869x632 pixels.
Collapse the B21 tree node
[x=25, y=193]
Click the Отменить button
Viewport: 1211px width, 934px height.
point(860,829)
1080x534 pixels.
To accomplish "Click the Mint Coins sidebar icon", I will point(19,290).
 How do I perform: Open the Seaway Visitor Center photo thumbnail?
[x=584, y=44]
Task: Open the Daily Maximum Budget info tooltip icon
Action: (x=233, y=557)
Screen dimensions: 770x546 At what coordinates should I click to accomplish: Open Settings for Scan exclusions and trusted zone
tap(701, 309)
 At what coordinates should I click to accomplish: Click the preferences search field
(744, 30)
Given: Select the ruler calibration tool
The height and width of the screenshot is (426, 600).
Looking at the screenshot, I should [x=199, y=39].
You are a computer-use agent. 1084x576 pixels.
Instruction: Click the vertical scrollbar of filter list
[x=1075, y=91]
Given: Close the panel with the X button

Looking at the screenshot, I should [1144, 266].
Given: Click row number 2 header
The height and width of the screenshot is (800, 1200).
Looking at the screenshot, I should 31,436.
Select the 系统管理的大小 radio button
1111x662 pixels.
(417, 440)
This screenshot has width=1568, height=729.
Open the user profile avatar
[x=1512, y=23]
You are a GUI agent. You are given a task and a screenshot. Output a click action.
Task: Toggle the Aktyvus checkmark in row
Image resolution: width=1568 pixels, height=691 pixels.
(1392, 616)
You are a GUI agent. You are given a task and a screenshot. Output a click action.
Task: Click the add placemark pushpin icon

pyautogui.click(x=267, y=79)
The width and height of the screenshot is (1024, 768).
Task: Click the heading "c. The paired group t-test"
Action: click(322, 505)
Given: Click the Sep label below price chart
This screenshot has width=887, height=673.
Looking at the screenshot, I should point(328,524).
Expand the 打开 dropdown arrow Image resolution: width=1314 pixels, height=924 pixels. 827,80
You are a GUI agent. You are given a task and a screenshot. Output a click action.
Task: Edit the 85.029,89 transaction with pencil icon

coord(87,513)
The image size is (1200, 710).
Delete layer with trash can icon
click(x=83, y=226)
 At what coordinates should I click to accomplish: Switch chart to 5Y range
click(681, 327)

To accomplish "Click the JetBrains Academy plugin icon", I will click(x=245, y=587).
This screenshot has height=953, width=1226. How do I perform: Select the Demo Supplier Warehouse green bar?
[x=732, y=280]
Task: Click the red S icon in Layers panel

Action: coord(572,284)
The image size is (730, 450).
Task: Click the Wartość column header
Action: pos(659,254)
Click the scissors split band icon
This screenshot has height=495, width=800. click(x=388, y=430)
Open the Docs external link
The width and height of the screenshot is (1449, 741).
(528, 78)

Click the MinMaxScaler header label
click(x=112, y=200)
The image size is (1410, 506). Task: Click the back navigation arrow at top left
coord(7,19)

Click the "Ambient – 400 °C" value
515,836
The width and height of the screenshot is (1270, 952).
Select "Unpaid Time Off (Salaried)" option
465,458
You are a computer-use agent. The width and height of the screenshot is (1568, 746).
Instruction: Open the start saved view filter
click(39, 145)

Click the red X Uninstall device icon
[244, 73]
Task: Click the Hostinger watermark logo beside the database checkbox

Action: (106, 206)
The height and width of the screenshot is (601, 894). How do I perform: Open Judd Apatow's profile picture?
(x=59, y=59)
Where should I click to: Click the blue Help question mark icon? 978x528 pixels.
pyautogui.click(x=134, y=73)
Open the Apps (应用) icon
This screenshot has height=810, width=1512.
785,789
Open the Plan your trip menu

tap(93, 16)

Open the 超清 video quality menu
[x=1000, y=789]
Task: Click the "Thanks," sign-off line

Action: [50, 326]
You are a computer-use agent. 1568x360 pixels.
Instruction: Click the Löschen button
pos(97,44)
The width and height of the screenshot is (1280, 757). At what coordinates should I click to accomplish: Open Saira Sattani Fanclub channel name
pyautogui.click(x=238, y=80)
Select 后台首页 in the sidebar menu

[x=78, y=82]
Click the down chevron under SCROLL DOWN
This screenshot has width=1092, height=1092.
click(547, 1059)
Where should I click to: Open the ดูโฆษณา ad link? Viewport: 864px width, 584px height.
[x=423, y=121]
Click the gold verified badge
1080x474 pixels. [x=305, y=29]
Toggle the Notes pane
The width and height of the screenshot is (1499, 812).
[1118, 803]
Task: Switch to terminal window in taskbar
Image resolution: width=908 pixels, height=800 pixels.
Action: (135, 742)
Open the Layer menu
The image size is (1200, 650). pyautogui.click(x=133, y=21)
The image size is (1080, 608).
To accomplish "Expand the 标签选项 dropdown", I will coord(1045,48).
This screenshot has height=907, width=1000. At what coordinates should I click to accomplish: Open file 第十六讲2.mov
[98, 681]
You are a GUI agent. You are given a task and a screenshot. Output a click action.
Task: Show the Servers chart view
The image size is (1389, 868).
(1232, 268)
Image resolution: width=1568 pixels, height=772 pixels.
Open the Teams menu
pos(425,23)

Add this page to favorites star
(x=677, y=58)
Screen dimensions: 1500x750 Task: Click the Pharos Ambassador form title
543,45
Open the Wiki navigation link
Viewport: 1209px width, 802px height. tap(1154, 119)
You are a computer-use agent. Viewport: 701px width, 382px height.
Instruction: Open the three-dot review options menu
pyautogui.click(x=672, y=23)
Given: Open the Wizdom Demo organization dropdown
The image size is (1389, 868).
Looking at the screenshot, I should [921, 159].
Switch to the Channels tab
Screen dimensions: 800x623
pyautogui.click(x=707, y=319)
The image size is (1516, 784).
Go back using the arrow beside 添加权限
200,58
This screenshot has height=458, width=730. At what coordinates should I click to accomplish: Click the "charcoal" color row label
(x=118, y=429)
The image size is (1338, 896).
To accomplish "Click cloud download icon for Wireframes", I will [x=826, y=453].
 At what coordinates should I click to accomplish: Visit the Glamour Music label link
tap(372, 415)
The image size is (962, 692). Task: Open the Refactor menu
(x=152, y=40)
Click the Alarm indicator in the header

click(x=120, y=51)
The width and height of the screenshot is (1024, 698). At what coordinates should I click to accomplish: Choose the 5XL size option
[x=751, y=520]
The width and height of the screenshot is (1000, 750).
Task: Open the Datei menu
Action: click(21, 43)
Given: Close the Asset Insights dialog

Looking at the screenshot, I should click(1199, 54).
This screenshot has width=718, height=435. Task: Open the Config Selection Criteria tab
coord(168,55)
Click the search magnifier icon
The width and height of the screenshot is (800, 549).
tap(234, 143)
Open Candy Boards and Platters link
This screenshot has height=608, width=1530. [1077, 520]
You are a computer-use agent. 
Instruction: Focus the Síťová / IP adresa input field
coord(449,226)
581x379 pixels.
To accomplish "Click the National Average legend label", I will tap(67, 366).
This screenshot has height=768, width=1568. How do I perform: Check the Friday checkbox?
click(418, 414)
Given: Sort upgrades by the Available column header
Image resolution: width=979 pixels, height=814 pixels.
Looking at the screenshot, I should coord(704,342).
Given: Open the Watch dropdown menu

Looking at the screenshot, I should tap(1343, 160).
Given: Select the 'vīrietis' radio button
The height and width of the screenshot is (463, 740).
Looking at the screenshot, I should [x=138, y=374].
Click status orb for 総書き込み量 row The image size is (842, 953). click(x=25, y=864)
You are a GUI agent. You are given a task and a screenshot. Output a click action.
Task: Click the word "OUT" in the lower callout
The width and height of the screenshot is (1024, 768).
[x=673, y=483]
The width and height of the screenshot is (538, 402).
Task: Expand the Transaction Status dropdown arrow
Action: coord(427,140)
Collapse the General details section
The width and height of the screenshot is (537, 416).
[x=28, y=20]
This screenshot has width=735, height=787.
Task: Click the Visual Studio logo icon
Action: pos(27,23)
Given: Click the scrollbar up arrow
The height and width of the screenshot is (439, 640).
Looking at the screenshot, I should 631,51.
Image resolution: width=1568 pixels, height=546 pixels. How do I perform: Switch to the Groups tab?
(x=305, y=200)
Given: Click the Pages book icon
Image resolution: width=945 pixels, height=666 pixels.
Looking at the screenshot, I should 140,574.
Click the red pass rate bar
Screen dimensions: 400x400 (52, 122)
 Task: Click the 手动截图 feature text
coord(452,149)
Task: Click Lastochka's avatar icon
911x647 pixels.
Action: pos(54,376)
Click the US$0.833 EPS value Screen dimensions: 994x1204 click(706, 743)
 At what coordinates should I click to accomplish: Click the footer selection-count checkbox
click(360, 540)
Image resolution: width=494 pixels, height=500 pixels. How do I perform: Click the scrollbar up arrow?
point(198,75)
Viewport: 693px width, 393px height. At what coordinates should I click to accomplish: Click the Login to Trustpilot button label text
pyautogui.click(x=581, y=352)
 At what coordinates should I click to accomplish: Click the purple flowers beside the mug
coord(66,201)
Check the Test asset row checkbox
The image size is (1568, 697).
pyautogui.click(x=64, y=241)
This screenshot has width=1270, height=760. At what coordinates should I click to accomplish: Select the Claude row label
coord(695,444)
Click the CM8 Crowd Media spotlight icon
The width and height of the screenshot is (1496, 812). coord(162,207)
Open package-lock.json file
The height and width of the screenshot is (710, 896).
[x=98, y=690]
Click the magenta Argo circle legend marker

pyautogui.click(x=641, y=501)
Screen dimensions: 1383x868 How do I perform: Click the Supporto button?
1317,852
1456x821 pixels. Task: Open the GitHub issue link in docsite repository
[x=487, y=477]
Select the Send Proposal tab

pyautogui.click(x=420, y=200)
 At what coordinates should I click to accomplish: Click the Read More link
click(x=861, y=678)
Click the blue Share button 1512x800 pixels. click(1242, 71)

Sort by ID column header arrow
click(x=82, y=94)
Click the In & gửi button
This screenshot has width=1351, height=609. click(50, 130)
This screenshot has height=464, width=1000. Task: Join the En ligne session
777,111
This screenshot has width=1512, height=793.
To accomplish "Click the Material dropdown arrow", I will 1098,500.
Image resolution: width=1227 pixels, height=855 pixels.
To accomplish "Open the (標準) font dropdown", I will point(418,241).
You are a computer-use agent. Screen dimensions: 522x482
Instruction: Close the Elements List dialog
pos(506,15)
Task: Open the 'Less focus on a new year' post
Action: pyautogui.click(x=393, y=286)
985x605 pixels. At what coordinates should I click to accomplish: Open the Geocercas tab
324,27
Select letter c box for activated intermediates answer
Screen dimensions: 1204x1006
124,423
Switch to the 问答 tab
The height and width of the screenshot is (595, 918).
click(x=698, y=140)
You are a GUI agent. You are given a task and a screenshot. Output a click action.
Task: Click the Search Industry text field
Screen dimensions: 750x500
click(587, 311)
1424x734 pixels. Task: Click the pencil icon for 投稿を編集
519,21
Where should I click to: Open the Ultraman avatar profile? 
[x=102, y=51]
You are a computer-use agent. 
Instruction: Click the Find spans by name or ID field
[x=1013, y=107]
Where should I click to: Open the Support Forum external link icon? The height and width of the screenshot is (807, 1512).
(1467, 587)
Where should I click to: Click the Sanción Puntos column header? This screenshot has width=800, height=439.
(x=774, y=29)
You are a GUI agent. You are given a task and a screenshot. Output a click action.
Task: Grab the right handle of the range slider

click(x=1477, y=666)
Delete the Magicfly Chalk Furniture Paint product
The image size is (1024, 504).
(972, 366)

**YOUR ASSIGNMENT**
Please restate, word for word, the lines of the entries that run from the first line through the one holding "Given: Select the ruler calibration tool", and add nothing.

**RESPONSE**
869x632 pixels.
Collapse the B21 tree node
[x=25, y=193]
Click the Отменить button
Viewport: 1211px width, 934px height.
point(860,829)
1080x534 pixels.
To accomplish "Click the Mint Coins sidebar icon", I will point(19,290).
 How do I perform: Open the Seaway Visitor Center photo thumbnail?
[x=584, y=44]
Task: Open the Daily Maximum Budget info tooltip icon
Action: (x=233, y=557)
Screen dimensions: 770x546 At what coordinates should I click to accomplish: Open Settings for Scan exclusions and trusted zone
tap(701, 309)
 At what coordinates should I click to accomplish: Click the preferences search field
(744, 30)
Given: Select the ruler calibration tool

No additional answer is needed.